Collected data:
○ ○ ○

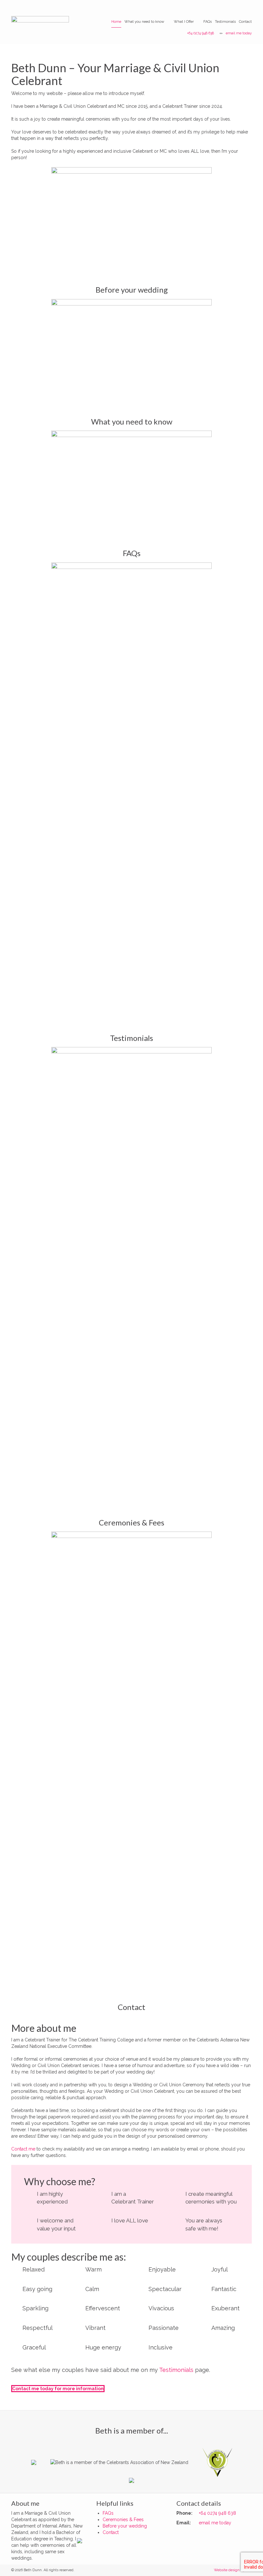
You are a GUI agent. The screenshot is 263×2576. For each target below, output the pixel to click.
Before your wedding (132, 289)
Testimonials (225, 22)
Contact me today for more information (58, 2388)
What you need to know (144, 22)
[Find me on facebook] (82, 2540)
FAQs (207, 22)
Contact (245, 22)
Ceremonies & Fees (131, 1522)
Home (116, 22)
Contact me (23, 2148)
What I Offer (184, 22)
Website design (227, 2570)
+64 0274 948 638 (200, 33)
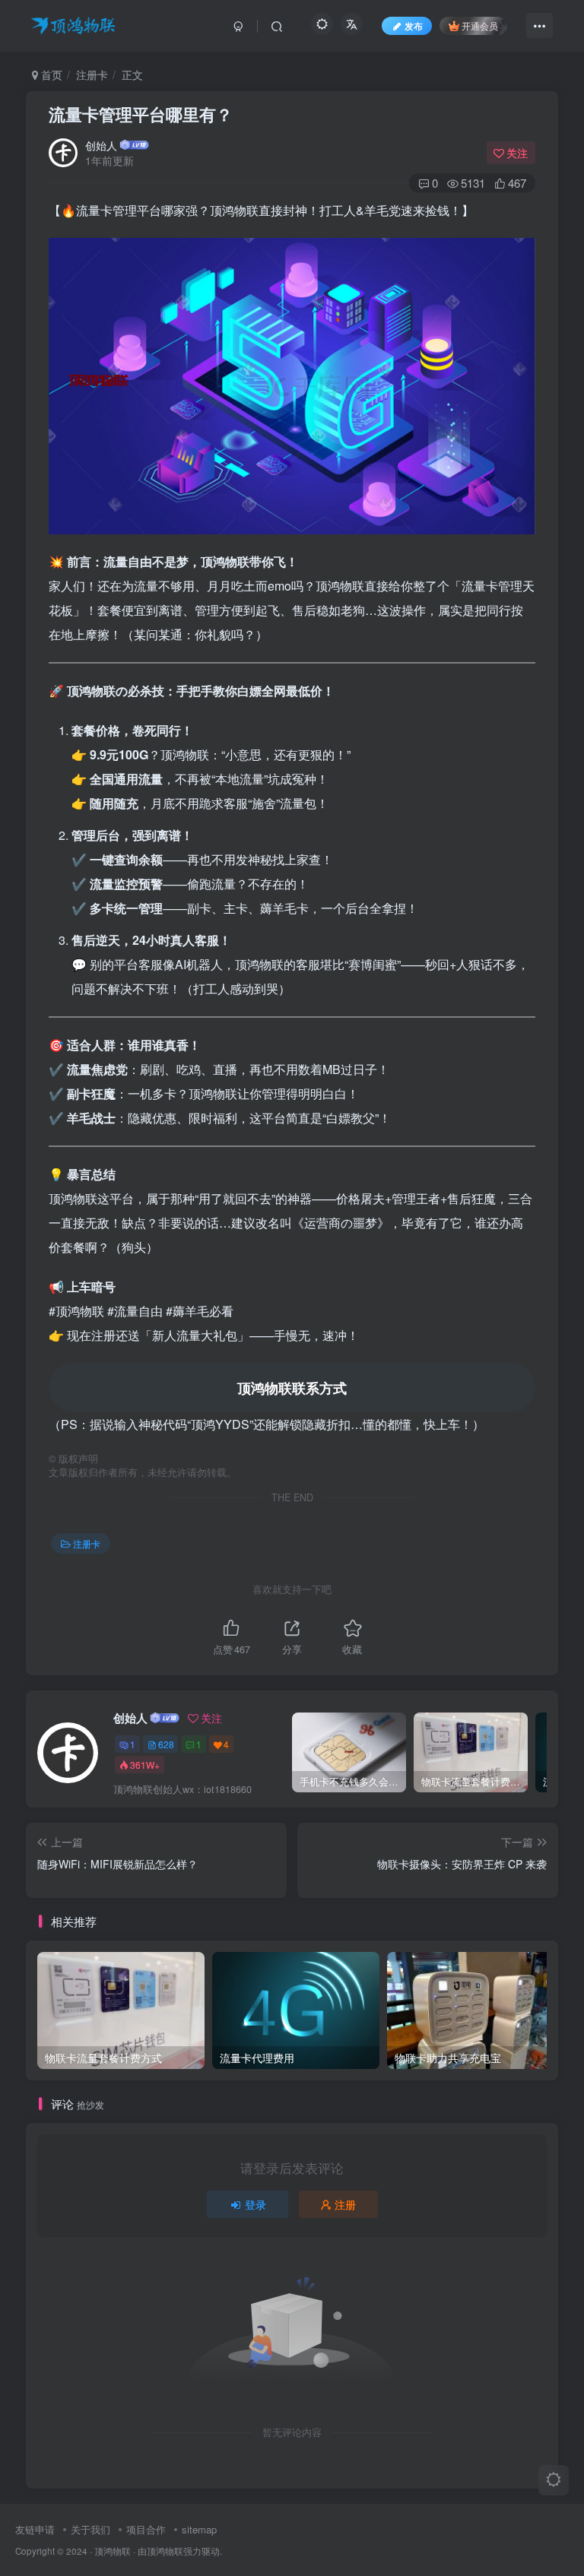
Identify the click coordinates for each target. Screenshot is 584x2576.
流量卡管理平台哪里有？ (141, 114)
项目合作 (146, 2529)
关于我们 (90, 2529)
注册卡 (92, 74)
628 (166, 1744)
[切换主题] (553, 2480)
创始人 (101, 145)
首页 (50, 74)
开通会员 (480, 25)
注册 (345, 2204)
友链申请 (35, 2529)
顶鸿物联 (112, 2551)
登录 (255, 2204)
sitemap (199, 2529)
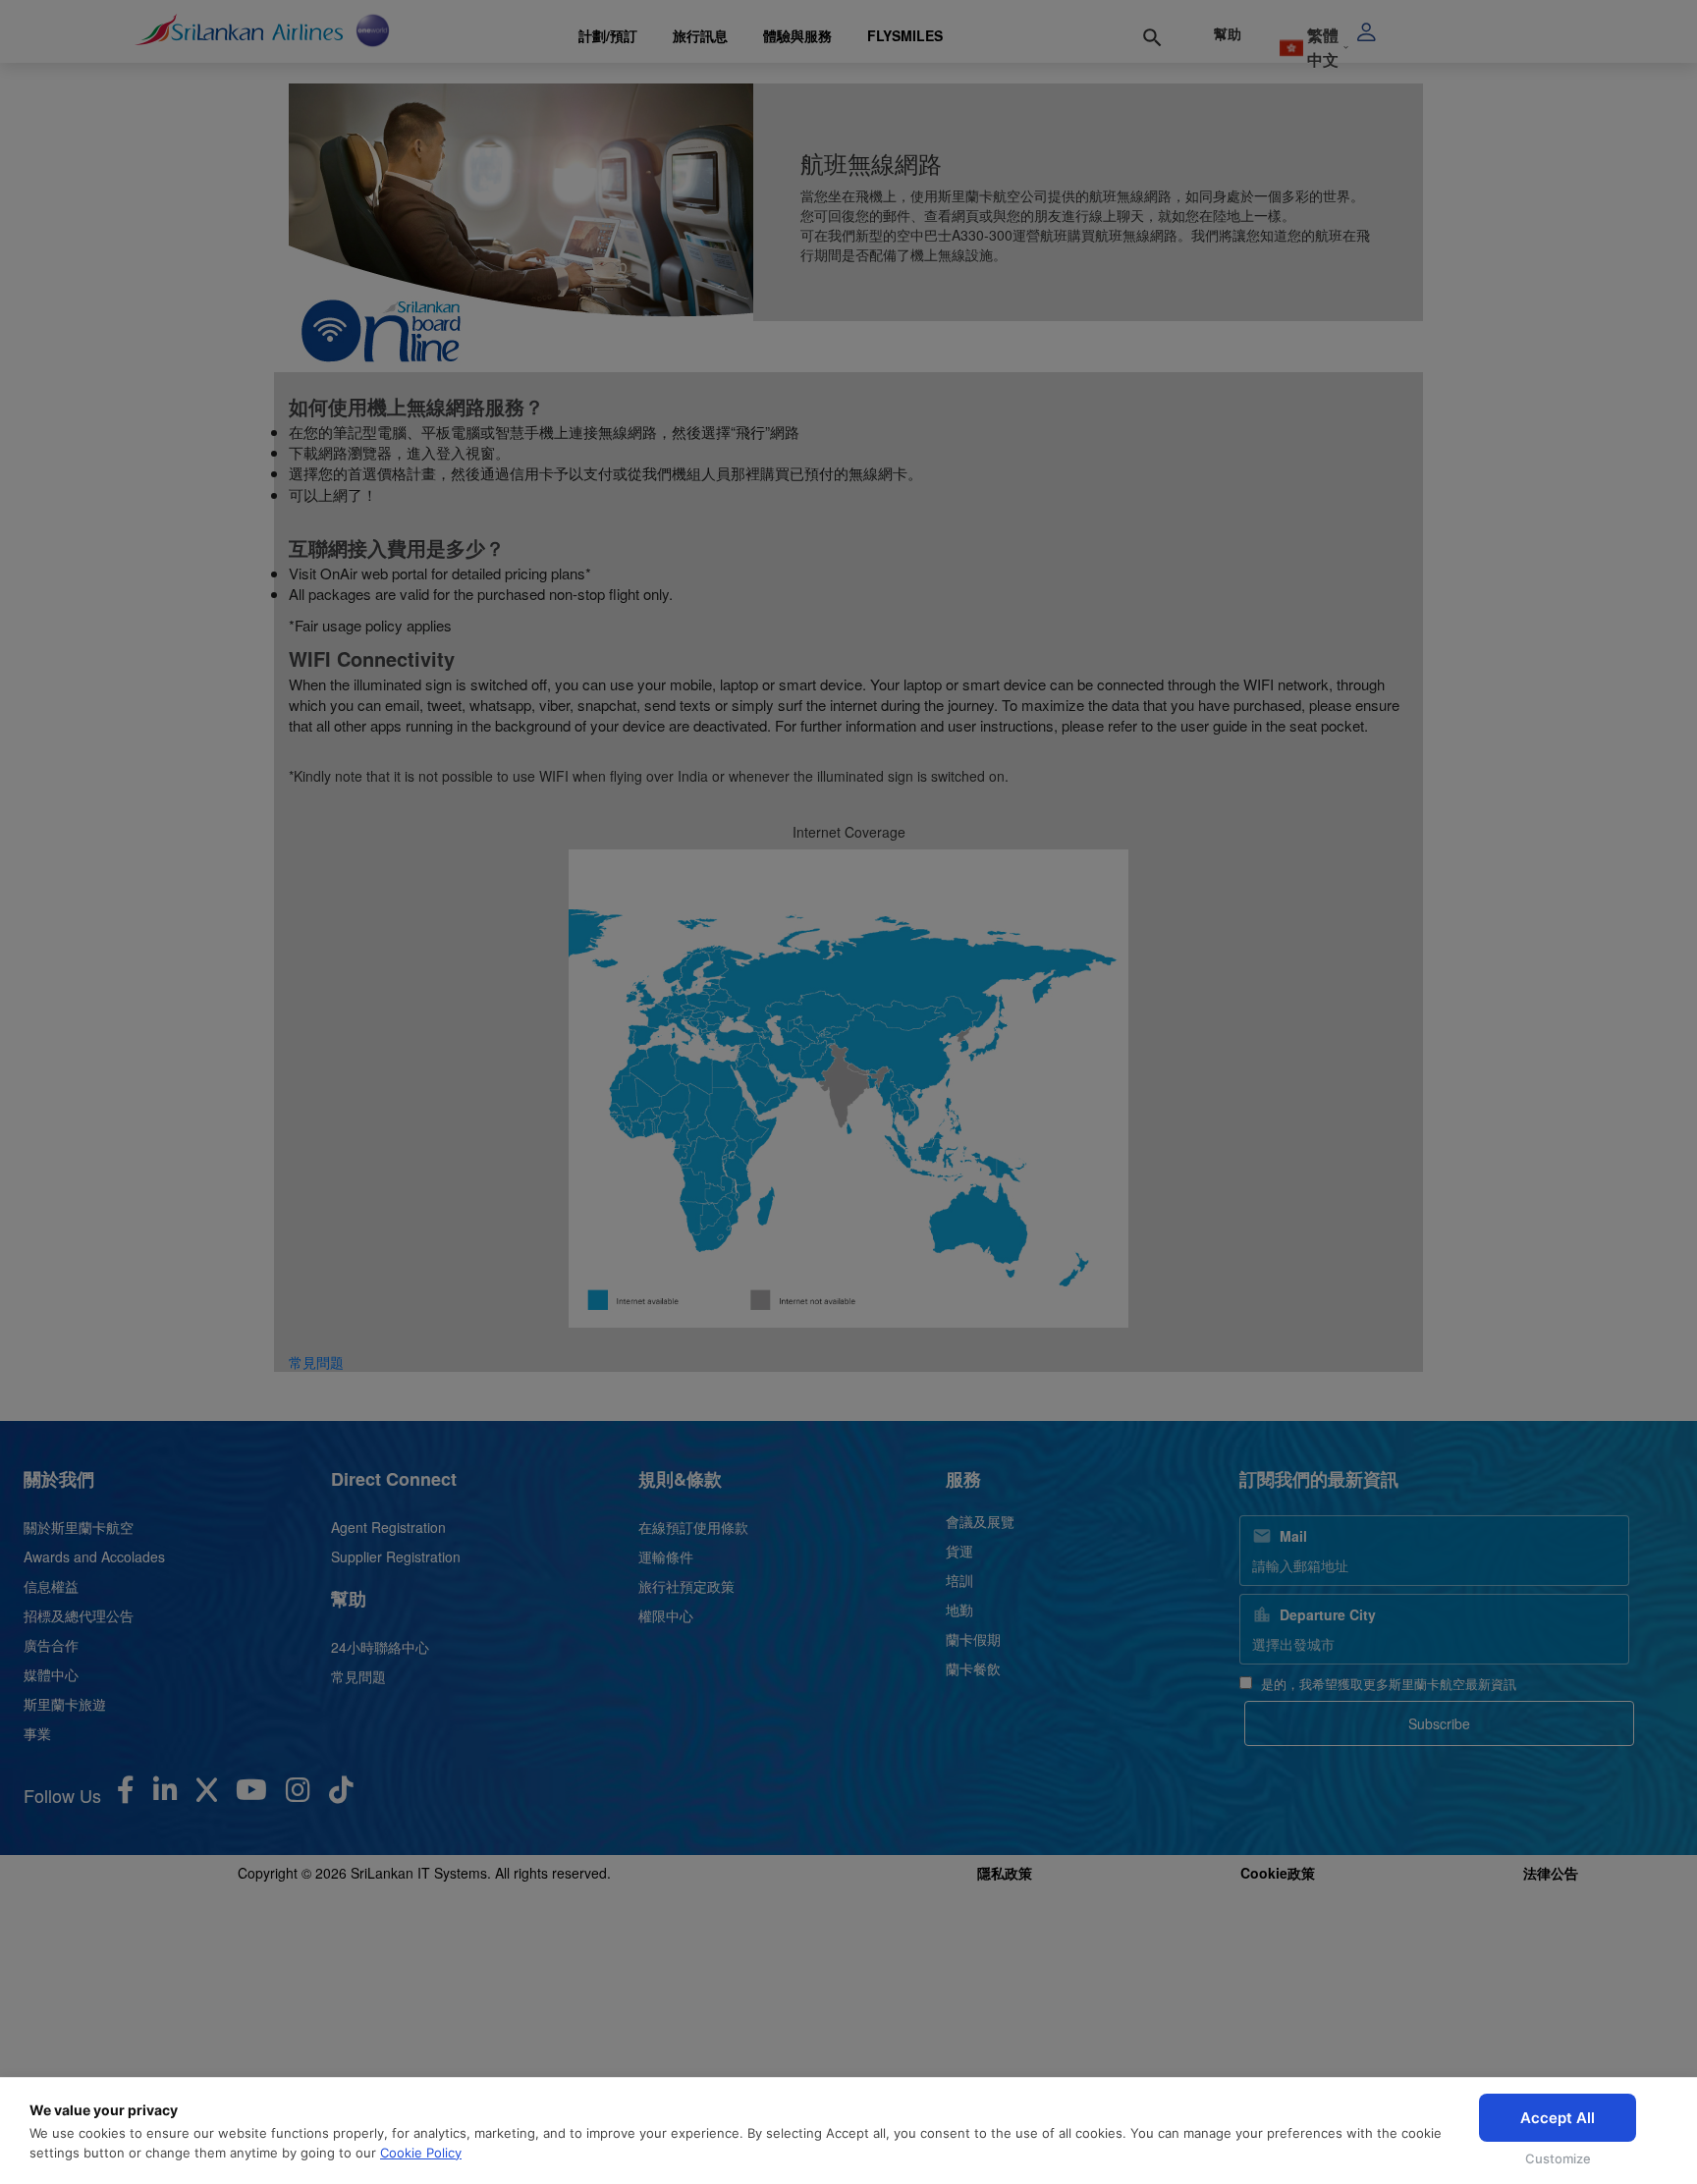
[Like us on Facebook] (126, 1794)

○ ○ ○

WORK TASK: An exact copy of every entry above is needed, minus the pictures.

RESPONSE BELOW:
You are a GUI agent. The screenshot is 263×2576. For each target below, output the pixel to click.
Before your wedding (132, 289)
Testimonials (225, 22)
Contact me today for more information (58, 2388)
What you need to know (144, 22)
[Find me on facebook] (82, 2540)
FAQs (207, 22)
Contact (245, 22)
Ceremonies & Fees (131, 1522)
Home (116, 22)
Contact me (23, 2148)
What I Offer (184, 22)
Website design (227, 2570)
+64 0274 948 638 (200, 33)
Identify the click coordinates for each target. Screenshot is 584x2576.
流量卡管理平台哪里有？ (141, 114)
项目合作 (146, 2529)
关于我们 (90, 2529)
注册卡 (92, 74)
628 (166, 1744)
[切换主题] (553, 2480)
创始人 (101, 145)
首页 (50, 74)
开通会员 (480, 25)
注册 (345, 2204)
友链申请 (35, 2529)
顶鸿物联 (112, 2551)
登录 (255, 2204)
sitemap (199, 2529)
[Like us on Facebook] (126, 1794)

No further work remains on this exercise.